Cursor local indexing VS competitors

Trying again, as the lovely moderators decided to delete my previous post because I was mentioning a competitor. Very open and mature mindset, well done.

So, without mentioning any competitor (it’s just one that’s all about being very effective with large codebases), I’ll post again here, as I see on forum others complain about how bad is Cursor indexing.

It’s getting more and more frustrating using Cursor on large codebases (about 1m lines of codes across a few thousand files). Although it says it indexed all the codebase, it fails to really look through it:

  1. often loads only partial files and needs to read them in multiple steps
  2. very often is unable to find things and starts using terminal with ‘find’ and ‘grep’

It just feels prehistoric (and it fails a lot), while competitors able to do a proper index and somehow always find what’s needed even in VERY large codebases.

Possibility of choosing model and all the other options in Cursor without a top-class local indexing makes it not very useful.

This is a question to understand if others find it frustrating that local indexing for Cursor is so bad on large codebases, and to the developers on why they don’t change their local indexing to something much better like some of their competitors (almost magic on codebases almost 1m lines of code and thousands of files!).

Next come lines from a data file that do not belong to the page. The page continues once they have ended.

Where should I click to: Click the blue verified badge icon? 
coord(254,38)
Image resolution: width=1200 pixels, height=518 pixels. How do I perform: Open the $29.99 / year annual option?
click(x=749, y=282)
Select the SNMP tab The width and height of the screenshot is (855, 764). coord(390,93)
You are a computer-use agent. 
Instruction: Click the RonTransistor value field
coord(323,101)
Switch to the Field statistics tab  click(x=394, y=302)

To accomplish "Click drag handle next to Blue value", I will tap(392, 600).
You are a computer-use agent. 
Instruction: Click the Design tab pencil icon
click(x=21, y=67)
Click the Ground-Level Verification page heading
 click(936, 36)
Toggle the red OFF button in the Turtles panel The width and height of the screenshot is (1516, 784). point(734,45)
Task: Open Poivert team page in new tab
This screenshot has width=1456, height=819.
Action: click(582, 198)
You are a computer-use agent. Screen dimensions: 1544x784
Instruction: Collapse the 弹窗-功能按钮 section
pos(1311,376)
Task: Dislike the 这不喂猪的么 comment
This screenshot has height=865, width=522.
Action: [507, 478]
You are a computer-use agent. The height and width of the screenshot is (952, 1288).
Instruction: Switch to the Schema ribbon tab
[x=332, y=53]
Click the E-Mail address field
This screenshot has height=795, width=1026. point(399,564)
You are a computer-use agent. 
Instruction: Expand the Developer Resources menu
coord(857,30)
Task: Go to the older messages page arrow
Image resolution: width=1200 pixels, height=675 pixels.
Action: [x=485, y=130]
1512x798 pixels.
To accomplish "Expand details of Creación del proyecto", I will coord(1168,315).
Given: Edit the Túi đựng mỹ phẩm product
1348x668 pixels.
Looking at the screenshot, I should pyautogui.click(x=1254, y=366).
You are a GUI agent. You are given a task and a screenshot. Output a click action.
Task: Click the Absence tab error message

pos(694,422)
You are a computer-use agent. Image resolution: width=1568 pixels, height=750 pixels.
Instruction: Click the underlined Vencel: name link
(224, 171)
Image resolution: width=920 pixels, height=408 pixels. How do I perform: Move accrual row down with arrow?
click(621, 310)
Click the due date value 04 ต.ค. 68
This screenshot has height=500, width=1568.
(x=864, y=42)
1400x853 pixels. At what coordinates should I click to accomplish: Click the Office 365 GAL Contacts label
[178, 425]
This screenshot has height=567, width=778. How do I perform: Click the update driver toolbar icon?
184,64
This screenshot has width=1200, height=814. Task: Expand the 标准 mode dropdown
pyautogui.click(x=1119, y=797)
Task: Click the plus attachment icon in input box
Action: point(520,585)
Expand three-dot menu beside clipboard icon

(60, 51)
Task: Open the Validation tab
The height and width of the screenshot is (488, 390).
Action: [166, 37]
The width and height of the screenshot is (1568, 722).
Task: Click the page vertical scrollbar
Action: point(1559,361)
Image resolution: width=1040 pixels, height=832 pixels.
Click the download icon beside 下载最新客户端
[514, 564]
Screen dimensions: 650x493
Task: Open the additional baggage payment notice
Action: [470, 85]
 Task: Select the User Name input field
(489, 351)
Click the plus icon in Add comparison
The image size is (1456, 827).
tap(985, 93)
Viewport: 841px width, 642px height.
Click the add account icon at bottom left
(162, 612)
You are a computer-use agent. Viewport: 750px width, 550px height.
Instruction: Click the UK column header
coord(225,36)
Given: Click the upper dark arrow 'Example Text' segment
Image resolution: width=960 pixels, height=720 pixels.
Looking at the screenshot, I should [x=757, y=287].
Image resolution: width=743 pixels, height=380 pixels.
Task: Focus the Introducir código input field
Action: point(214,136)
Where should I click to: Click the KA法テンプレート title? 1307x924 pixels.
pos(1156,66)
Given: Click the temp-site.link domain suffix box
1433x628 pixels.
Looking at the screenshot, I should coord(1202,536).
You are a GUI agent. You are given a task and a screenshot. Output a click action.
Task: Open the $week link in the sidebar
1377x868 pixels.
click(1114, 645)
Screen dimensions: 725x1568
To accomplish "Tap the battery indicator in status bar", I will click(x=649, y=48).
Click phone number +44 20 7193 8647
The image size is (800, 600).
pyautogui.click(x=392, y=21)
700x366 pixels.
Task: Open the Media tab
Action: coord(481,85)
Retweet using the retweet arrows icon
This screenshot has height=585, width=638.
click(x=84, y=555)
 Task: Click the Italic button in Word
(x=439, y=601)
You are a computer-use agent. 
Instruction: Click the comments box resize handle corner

I myself do research in the code base using regular expressions and deliver it to it works well for me study regular expressions in the search and see magic happens

I do know them very well, I have 25+ years experience of sysadmin. That’s why I know they’re not nearly as good as a vector database where all the codebase is efficiently indexed.

And why results are always much poorer (and slower), that’s why I’m asking the reason Cursor has a very limited local codebase indexing capabilities compared to others.